Cui T et al. (2016, Oncotarget, DOI 10.18632/oncotarget.11024) studied related GHRH agonist analogs MR-409 and MR-502 — not CJC-1295 — at 1 μg/day and 10 μg/day topical in C57BL/6 mice for wound-healing outcomes [10]. Both doses produced accelerated wound closure (p < 0.01) and human dermal fibroblast proliferation exceeding 50% increase in vitro [10]. These findings are cited as class-level mechanistic context; extrapolation to CJC-1295 requires caution.

Half-life data across the GHRH analog series

Half-life data across the GHRH analog series, reported in the primary literature [7][2][4]:

  • Native GHRH (hGRH 1-44): under 10 minutes. DPP-IV cleaves the Ala-Tyr bond at position 2, rapidly inactivating the peptide.
  • Modified GRF 1-29 (CJC-1295 without DAC): approximately 30 minutes. The D-Ala substitution at position 2 blocks the DPP-IV cleavage site; no albumin conjugation means renal filtration proceeds normally.
  • CJC-1295 with DAC: 5.8–8.1 days. Effective half-life determined in the Teichman et al. 2006 Phase 1/2 trial. The maleimide-Cys34 thioether bond is stable under physiological conditions [8].

Albumin itself has an endogenous half-life of 19–21 days [8]. CJC-1295's effective half-life of 5.8–8.1 days is shorter than albumin's, suggesting that peptide dissociation, slow enzymatic degradation of the conjugate, or receptor-mediated clearance accounts for the difference.

The pharmacokinetic-pharmacodynamic decoupling is a distinctive feature: GH pulses remain episodic (PD) even though receptor engagement persists continuously (PK). The receptor is not tonically activated in the way a constant-infusion paradigm would suggest — endogenous somatostatin continues to modulate GH release within the CJC-1295-primed pituitary [3][14].

Route considerations

All human Phase 1/2 data for CJC-1295 used the subcutaneous injection route [1][2][3][6]. There are no published human data for intravenous, intramuscular, or intranasal administration of CJC-1295.

The rodent studies confirming mechanism (Jetté et al., Alba et al.) also used subcutaneous delivery [4][5]. The GHRH agonist wound-healing data from the Schally laboratory used topical delivery in mice and dermal cell culture — a route studied for peripheral tissue effects, not for systemic GH/IGF-1 elevation [10]. A GHRH gene-delivery study in aged mice used intramuscular plasmid injection [11]; this bears no translational relevance to CJC-1295 pharmacology.

Duration of study varied across published trials: the Teichman et al. single-dose arm assessed pharmacokinetics over 28 days; the multi-dose phase extended further. The GHRH-knockout mouse normalization study ran for 5 weeks with daily dosing. No long-term safety data beyond these study durations exists for CJC-1295 in any species.

Known safety signals from Phase 1

Adverse events reported in the Teichman et al. 2006 trial were dose-dependent and most common at 90–120 μg/kg [1]. No serious adverse events were attributed to study drug at 30 or 60 μg/kg. The trial was conducted as a Phase 1 safety study; it was not powered to detect rare or long-term adverse events.

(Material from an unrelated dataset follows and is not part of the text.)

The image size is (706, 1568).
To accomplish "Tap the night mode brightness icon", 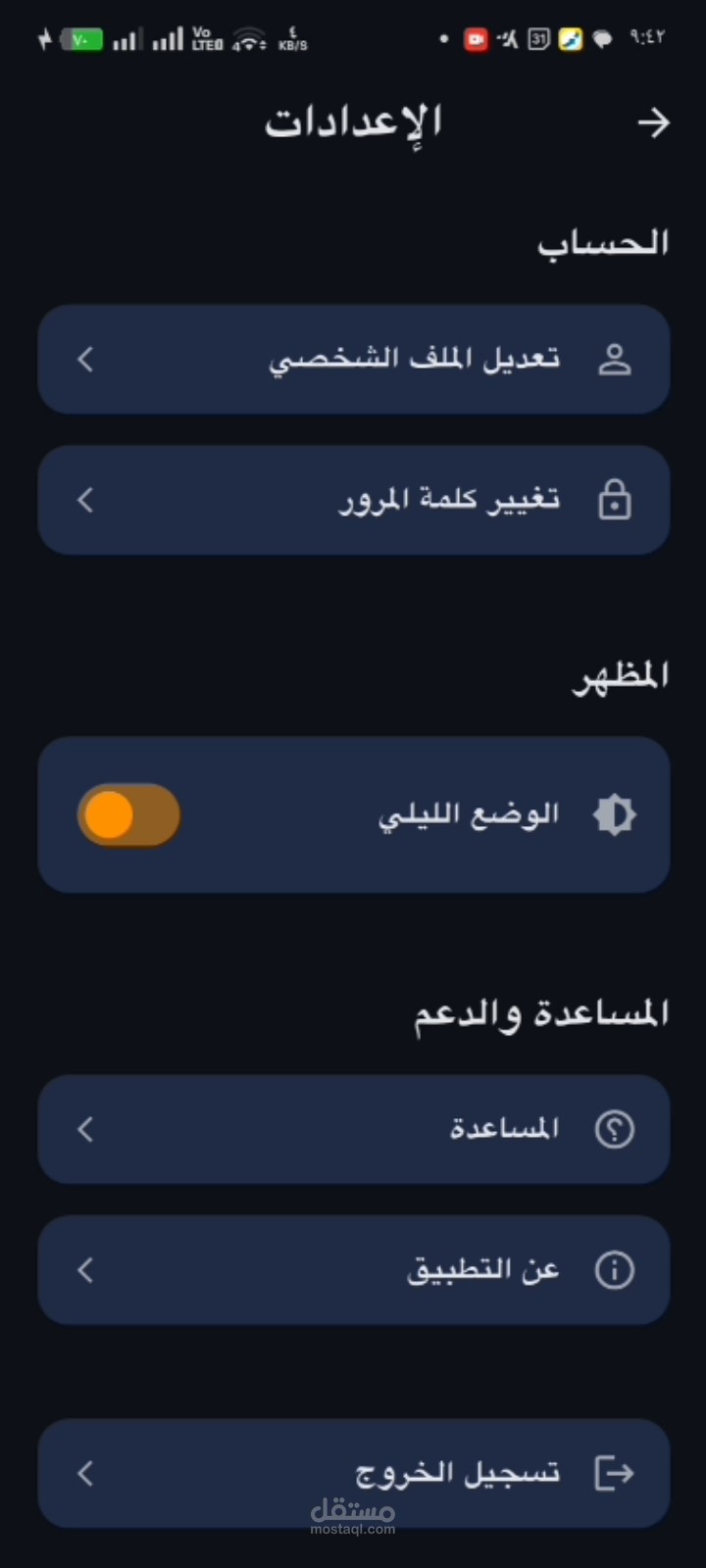I will coord(615,815).
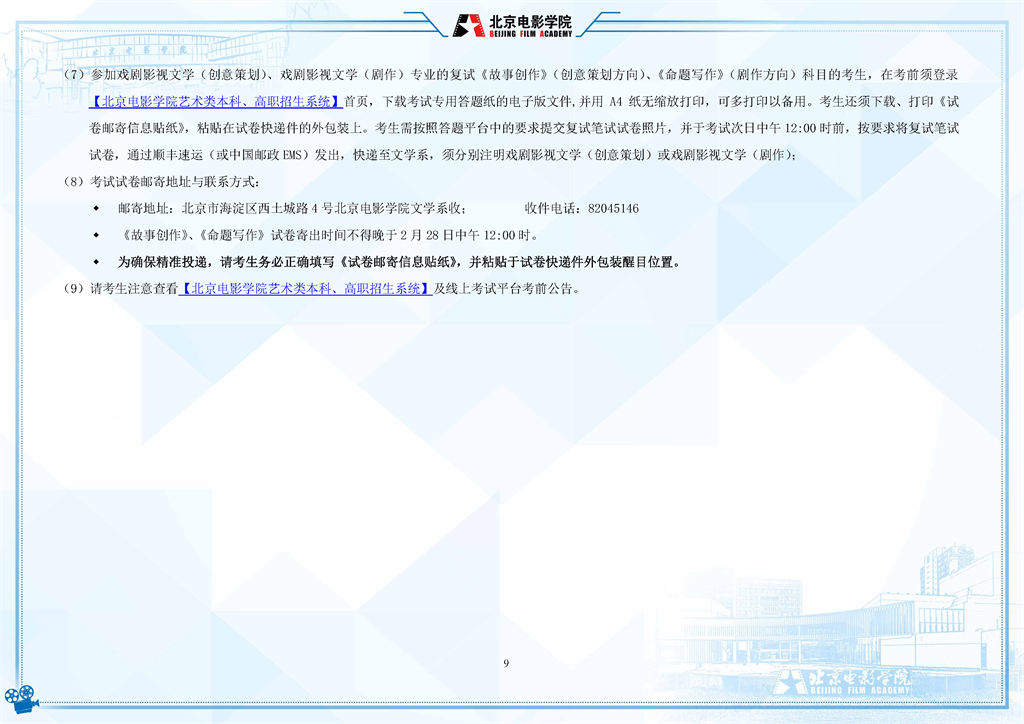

ConjuChem Biotechnologies discontinued Phase 2 development of CJC-1295 following the death of one trial participant, which was evaluated and deemed unrelated to the study drug. No Phase 3 data was generated. No long-term human safety dataset exists.

Theoretical concerns identified in the literature include glucose dysregulation and insulin resistance from sustained GH elevation, potential oncogenic risk (IGF-1 is a mitogen and sustained supraphysiological levels are associated with cancer risk in epidemiological studies), and acromegalic features with chronic supraphysiological dosing [18]. These concerns have not been systematically evaluated for CJC-1295 at research doses in controlled human studies.